_Your task_
Would you print the records below without changing anything?

_Material for the task_

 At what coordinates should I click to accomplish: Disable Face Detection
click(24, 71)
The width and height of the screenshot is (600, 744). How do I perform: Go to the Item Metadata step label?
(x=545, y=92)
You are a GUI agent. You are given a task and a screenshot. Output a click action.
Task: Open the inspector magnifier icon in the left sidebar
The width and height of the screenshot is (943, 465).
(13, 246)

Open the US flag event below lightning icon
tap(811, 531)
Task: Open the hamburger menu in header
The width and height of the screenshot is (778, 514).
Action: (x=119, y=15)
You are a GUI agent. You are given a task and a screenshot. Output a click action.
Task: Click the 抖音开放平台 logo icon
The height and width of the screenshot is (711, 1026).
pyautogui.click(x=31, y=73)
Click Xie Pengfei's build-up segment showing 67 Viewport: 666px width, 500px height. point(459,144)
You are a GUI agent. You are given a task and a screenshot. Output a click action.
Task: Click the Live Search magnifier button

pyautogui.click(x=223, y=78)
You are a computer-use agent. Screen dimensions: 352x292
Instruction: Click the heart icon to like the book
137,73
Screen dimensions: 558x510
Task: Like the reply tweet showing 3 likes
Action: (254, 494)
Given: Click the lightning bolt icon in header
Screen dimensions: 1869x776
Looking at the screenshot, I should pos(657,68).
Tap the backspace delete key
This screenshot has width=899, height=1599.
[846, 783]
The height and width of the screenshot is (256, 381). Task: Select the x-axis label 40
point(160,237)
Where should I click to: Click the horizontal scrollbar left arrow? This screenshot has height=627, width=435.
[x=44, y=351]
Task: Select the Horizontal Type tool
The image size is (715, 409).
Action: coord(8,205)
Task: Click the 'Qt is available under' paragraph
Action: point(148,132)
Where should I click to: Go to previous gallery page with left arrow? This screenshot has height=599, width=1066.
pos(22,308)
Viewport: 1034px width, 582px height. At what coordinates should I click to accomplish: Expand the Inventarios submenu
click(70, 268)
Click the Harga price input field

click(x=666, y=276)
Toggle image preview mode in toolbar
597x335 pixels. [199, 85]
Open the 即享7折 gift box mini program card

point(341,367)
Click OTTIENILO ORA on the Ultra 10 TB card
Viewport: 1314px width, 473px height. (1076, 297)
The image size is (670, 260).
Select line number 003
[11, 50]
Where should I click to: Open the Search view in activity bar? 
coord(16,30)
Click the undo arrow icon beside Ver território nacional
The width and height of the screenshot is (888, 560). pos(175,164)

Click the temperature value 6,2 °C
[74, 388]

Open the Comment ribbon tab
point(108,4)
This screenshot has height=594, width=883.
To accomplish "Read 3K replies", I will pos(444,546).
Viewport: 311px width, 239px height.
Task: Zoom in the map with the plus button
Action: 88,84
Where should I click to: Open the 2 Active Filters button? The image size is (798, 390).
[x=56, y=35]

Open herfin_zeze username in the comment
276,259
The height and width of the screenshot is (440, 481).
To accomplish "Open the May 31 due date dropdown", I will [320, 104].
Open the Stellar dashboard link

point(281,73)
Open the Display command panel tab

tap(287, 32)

_Problem solution_
 At what coordinates should I click to accomplish: Disable Face Detection
click(24, 71)
The width and height of the screenshot is (600, 744). How do I perform: Go to the Item Metadata step label?
(x=545, y=92)
You are a GUI agent. You are given a task and a screenshot. Output a click action.
Task: Open the inspector magnifier icon in the left sidebar
The width and height of the screenshot is (943, 465).
(13, 246)

Open the US flag event below lightning icon
tap(811, 531)
Task: Open the hamburger menu in header
The width and height of the screenshot is (778, 514).
Action: (x=119, y=15)
You are a GUI agent. You are given a task and a screenshot. Output a click action.
Task: Click the 抖音开放平台 logo icon
The height and width of the screenshot is (711, 1026).
pyautogui.click(x=31, y=73)
Click Xie Pengfei's build-up segment showing 67 Viewport: 666px width, 500px height. point(459,144)
You are a GUI agent. You are given a task and a screenshot. Output a click action.
Task: Click the Live Search magnifier button

pyautogui.click(x=223, y=78)
You are a computer-use agent. Screen dimensions: 352x292
Instruction: Click the heart icon to like the book
137,73
Screen dimensions: 558x510
Task: Like the reply tweet showing 3 likes
Action: (254, 494)
Given: Click the lightning bolt icon in header
Screen dimensions: 1869x776
Looking at the screenshot, I should pos(657,68).
Tap the backspace delete key
This screenshot has width=899, height=1599.
[846, 783]
The height and width of the screenshot is (256, 381). Task: Select the x-axis label 40
point(160,237)
Where should I click to: Click the horizontal scrollbar left arrow? This screenshot has height=627, width=435.
[x=44, y=351]
Task: Select the Horizontal Type tool
The image size is (715, 409).
Action: coord(8,205)
Task: Click the 'Qt is available under' paragraph
Action: point(148,132)
Where should I click to: Go to previous gallery page with left arrow? This screenshot has height=599, width=1066.
pos(22,308)
Viewport: 1034px width, 582px height. At what coordinates should I click to accomplish: Expand the Inventarios submenu
click(70, 268)
Click the Harga price input field

click(x=666, y=276)
Toggle image preview mode in toolbar
597x335 pixels. [199, 85]
Open the 即享7折 gift box mini program card

point(341,367)
Click OTTIENILO ORA on the Ultra 10 TB card
Viewport: 1314px width, 473px height. (1076, 297)
The image size is (670, 260).
Select line number 003
[11, 50]
Where should I click to: Open the Search view in activity bar? 
coord(16,30)
Click the undo arrow icon beside Ver território nacional
The width and height of the screenshot is (888, 560). pos(175,164)

Click the temperature value 6,2 °C
[74, 388]

Open the Comment ribbon tab
point(108,4)
This screenshot has height=594, width=883.
To accomplish "Read 3K replies", I will pos(444,546).
Viewport: 311px width, 239px height.
Task: Zoom in the map with the plus button
Action: 88,84
Where should I click to: Open the 2 Active Filters button? The image size is (798, 390).
[x=56, y=35]

Open herfin_zeze username in the comment
276,259
The height and width of the screenshot is (440, 481).
To accomplish "Open the May 31 due date dropdown", I will [320, 104].
Open the Stellar dashboard link

point(281,73)
Open the Display command panel tab

tap(287, 32)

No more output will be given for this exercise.